あっという間の休暇でしたが、結構内容は濃かったと思います。ええ、ええ、濃厚でしたとも!
ギリギリまでこちらにいるのかな~と思ってたんですが、
「帰りは王都に直帰ではなく、他の領地に立ち寄ってから帰ろうと思います。ああ、南の領地はまだやめておきますけどね」
という旦那様の一言で、寄り道しながら帰ることになりました。
そこは温泉がわき出ることで有名なご領地だそうで、大きな池(なんと温泉!)でたくさんの人がほっこりとくつろいでいました。そこは領民用に開放している池だそうで、使用料さえ払えば誰でも利用できるそうです。ちなみに商人向け、貴族向けなどの温泉もあるそうです。もちろん公爵家の別荘もありますよ。
「最近の湯量は大丈夫か?」
「はい、変わりありません」
「利用料をもう少し引き下げれば、利用者も増えるのではないか?」
「そうですね。やってみましょう」
旦那様とロータスは、隙あらばお仕事の話をしています。あ、でも仕事の話ばかりではないですよ?
「ああ、仕事の話をしてしまってすみません。僕たちもあとで温泉に入りましょうか」
私が退屈しないタイミングでちゃんと話しかけてきてくださいますが。ん? 今なんか幻聴が聞こえたぞ~? きっと気のせいだね、うん!
「ええっ?! いいんですか?! わぁ! ステラリア、ローザ、温泉入っていいって旦那様がおっしゃってますよあとで入りましょう!」
「「まあ、楽しみですわ~!」」
「……」
公爵家の別荘内にある温泉で、ほっこりまったり女子会になりました☆ え? 旦那様? ロータスと入ってるんじゃないですか?

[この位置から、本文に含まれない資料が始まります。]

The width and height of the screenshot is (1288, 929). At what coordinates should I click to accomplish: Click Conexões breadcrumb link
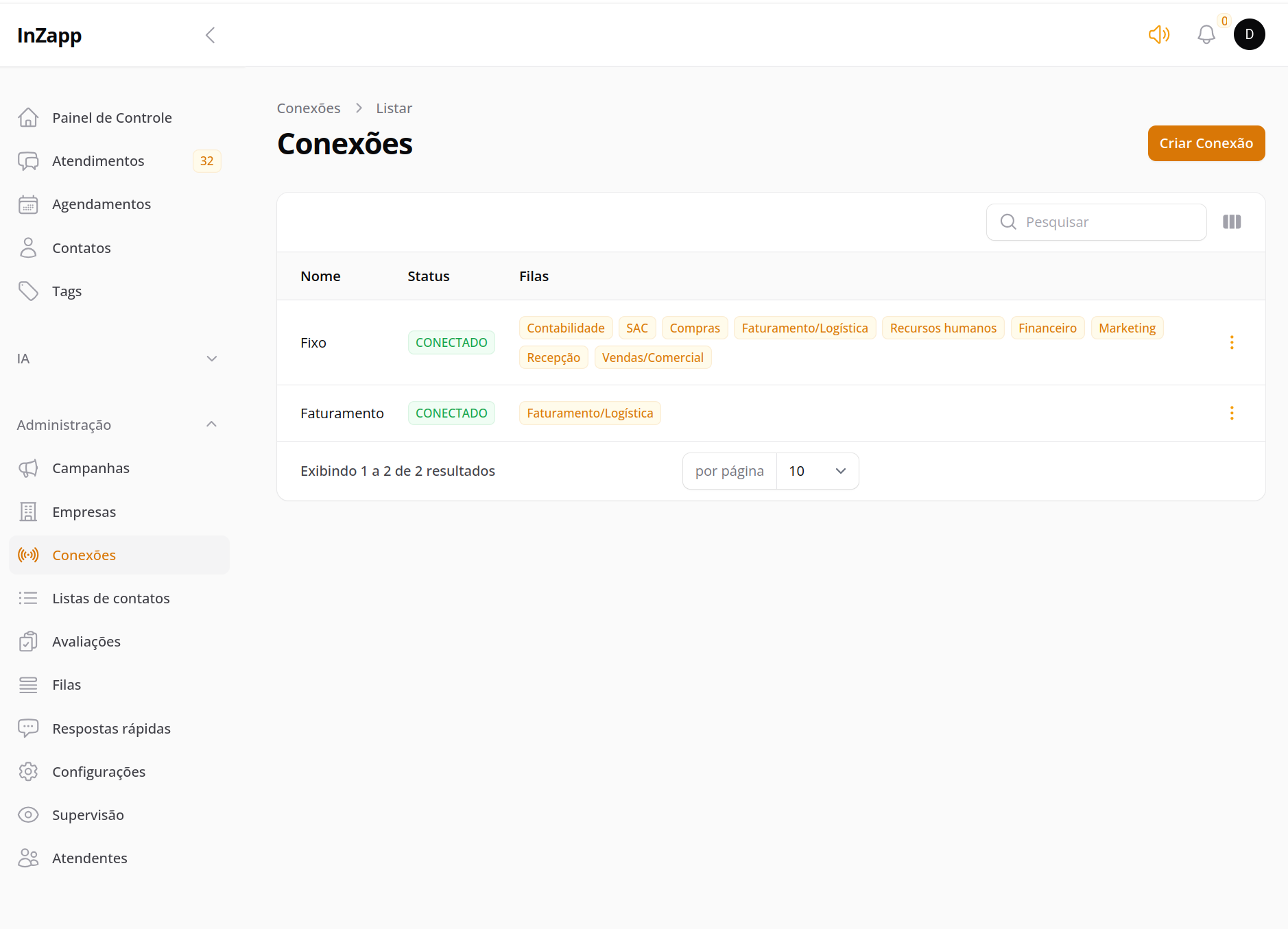coord(309,108)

そこで一日ゆっくりしてから、私たちは王都に向かいました。
実に十三日ぶりの公爵邸です。
先触れが行ったのか、お屋敷の前で使用人さんたちが勢揃いして待ち構えていました。あ~、帰って来たって気がしますね! ……あれ? 執事さんがいるよ? でもロータスは私たちと一緒に旅行に出てたから……あ、お義父様、まだ執事ごっこやってたんですか……。
「「「「「お帰りなさいませ」」」」」
「お帰り、サーシス、ヴィオラ!」
「お帰りなさ~い、ヴィーちゃん!」
いつもと変わらず一糸乱れぬごあいさつで私たちを出迎えてくれた使用人さんたちと、満面の笑みで迎えてくれた義両親です。義両親はともかく、使用人さん総出のお出迎え、いつもならいたたまれなくなる私なのですが、今日はなんというかホッとします。帰って来たって感じがするのです!!
ロータスがお義父様を見て苦笑いしてますけど。
「さあさあ、お疲れさまだったねぇ」
「ヴィーちゃん、旅行は楽しかった?」
お義父様とお義母様が先に声をかけてきました。
「ええ、とっても楽しかったです!」
色々ありましたが大満足な旅行でしたので、私は満面のゼロ円スマイルでお答えします。大盤振る舞いです!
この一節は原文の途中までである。